- Born: March 13, 1868 Champaign County, Ohio, US
- Died: January 14, 1960 (aged 91) Columbus, Ohio, US
- Known for: Founder of 4-H program in the United States

= A. B. Graham =

Albert Belmont (A.B.) Graham (1868-1960) was an American educator and early leader of the Cooperative Extension System. He is widely regarded as the founder of 4-H, the largest youth development organization in the United States.

== Biography ==

=== Early life ===
Graham was born on a farm in Champaign County, Ohio, on March 13, 1868 to parents Joseph Archibald Graham and Esther Reed Graham. At the age of 11, Graham suffered the loss of both his father and his family’s home due to a fire. Following this tragedy, the Graham family relocated to Lima in Allen County, Ohio, where Graham spent his teenage years. In 1885, Graham was a member of the first graduating class of Lena Conover High School in Miami County, Ohio.

At the age of sixteen, Graham was awarded a teaching certificate in Miami County and his certification was soon extended to Champaign County. Between 1885 and 1887, Graham worked as a high school teacher in Johnson Township School District in Champaign County Ohio. Graham subsequently attended the National Normal School in Lebanon, Ohio. He was awarded a Bachelor of Science degree in 1888. He then attended Ohio State University from 1889-1890. Graham married Maud Keyte Lauer in 1890. They had five children, including one who died in infancy.

=== Career ===
Graham continued his work as a high school teacher from 1890 to 1896, teaching at multiple schools within Shelby, Miami, and Champaign counties. In 1896, Graham was hired as principal at Terre Haute School in Champaign County. He simultaneously served as Superintendent of the Southern Mad River Township, also in Champaign County. Graham occupied these roles until 1900, at which point the Graham family relocated to Springfield Township in Clark County, Ohio.

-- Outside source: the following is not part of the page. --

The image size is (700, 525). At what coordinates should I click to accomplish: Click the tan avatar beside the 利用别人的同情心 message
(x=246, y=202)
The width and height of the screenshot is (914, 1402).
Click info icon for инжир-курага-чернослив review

In 1900, Graham was appointed Superintendent of Schools for Springfield Township. In this position, Graham dedicated his efforts to studying the present challenges within rural education. Graham believed that rural youth needed more opportunities for practical learning experiences in agriculture and science. He also felt it was important to restore young people’s pride in farming as a profession and way of life.

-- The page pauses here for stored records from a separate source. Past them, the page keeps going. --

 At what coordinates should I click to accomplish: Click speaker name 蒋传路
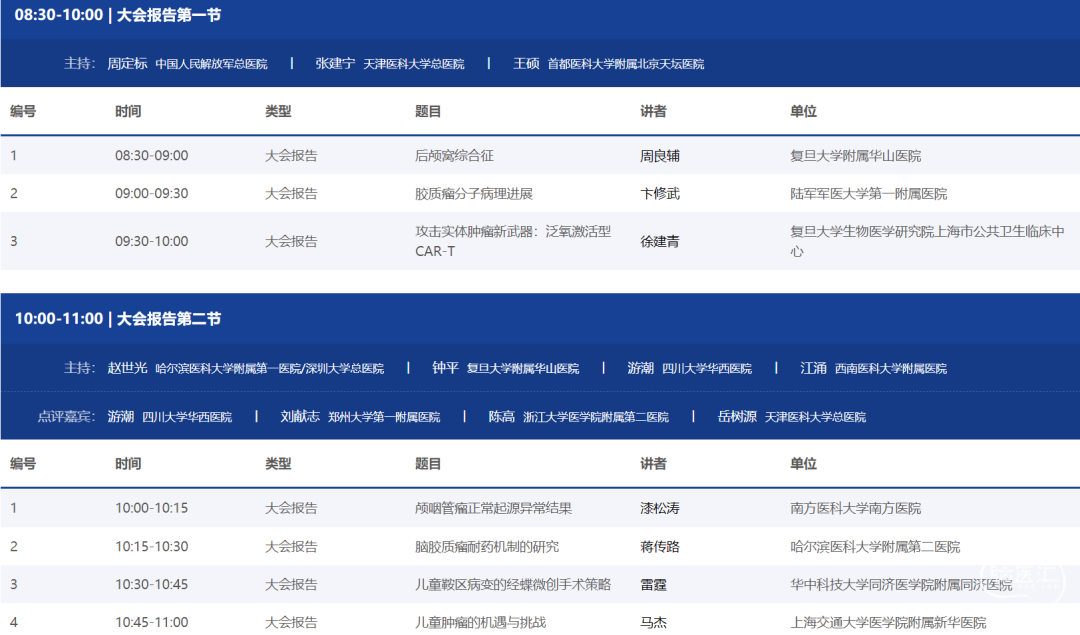[x=659, y=547]
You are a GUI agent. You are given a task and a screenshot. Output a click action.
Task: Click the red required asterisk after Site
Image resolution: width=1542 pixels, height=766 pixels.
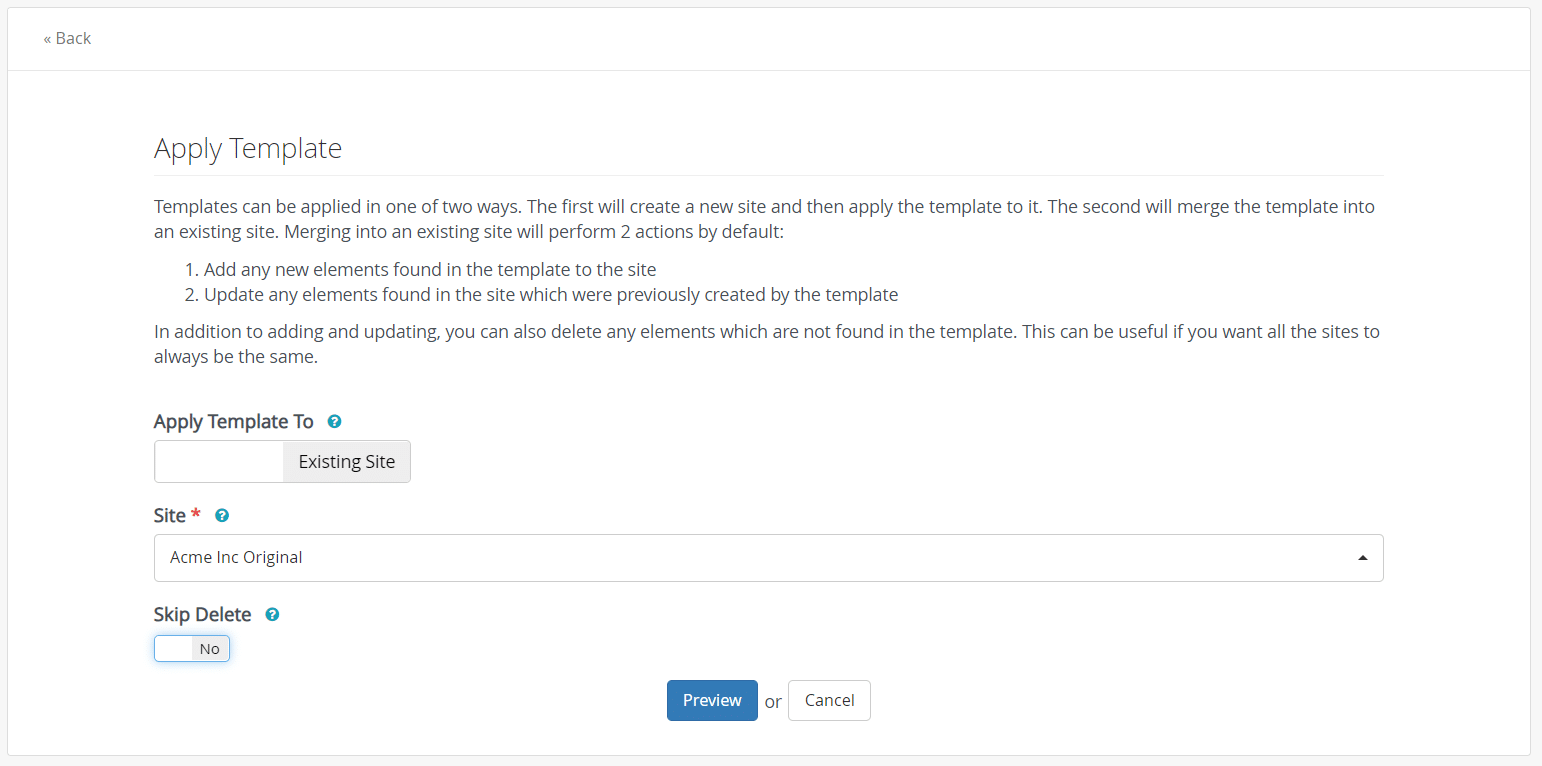point(196,514)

As a result, in early 1902, Graham created a club for youth ages 10-15 in his community called the Boys’ and Girls’ Agriculture Experiment Club. Some sources alternatively suggest that the club was named “The Tomato Club” or “The Corn Growing Club." In order to attract members, Graham traveled to various schools within the Springfield Township school district and delivered presentations about his vision for the club. He successfully recruited 85 students. The first meeting of the Boys’ and Girls’ Agriculture Experiment Club was held on January 15, 1902.

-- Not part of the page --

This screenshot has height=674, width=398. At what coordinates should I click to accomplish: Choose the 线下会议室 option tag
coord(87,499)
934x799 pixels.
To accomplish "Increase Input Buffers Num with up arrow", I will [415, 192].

Club meetings were held once a month on Saturday afternoons in the basement of the Clark County Court House. Graham deliberately held the club in a non-school setting to make clear that its activities were separate from those of the local school. Through his club, Graham sought to prepare young people with an awareness of how the agricultural industry operates, and to instill a strong sense of character within his students that allowed them to understand the importance of hard work.

Graham adopted a “learning by doing” approach within his club. Students received instruction in growing various crops, such as corn, potatoes, and tomatoes, and then practiced their newfound skills using experimental gardening plots. Students also studied weeds and seeds, tested local soils for acidity, and spent time observing birds. Graham often employed the nature study method within his club. Club members also prepared exhibits for display at farmers’ institutes.

Graham’s work garnered attention from Ohio State University in 1903, establishing a partnership between Graham’s agricultural clubs and the university’s agricultural college. On July 1, 1905, Graham was appointed as the first Superintendent of Agricultural Extension at Ohio State University. As Superintendent, Graham traveled to rural communities throughout Ohio to encourage educational reform. In his position, Graham authored many Extension bulletins about agriculture, nature study, and rural life. He was an advocate for rural school reform, and contributed significantly to the growth of farmers’ institutes and agricultural fairs.

Graham continued his work at Ohio State University until 1914, when he accepted a position at the New York State School of Agriculture in Farmingdale, NY. His work in New York was similar to his work in Ohio, with a strong focus on expanding Extension education programs. He resigned from this position in 1915, and was hired by the United States Department of Agriculture as a Chief Agricultural Extension Specialist. Graham served as a subject-matter specialist in the Federal Extension Service until his retirement on March 31, 1938.

=== Retirement and death ===
In total, Graham devoted more than 35 years of his career to advancing the Cooperative Extension System in the United States. He spent his retirement in Clintonville, a suburb of Columbus, Ohio. He remained active in the community, often responding to correspondence from former colleagues and attending 4-H events. Graham died on January 14, 1960, at a nursing home in Columbus, Ohio, two weeks after he had a stroke at his home. He is buried in Fletcher Cemetery in Miami County, Ohio.

== Legacy ==
Graham High School in St. Paris, Ohio, was named in his honor, and he attended its first graduation ceremony in 1958.

His Columbus, Ohio house, the A.B. Graham House, was listed on the National Register of Historic Places in 2015.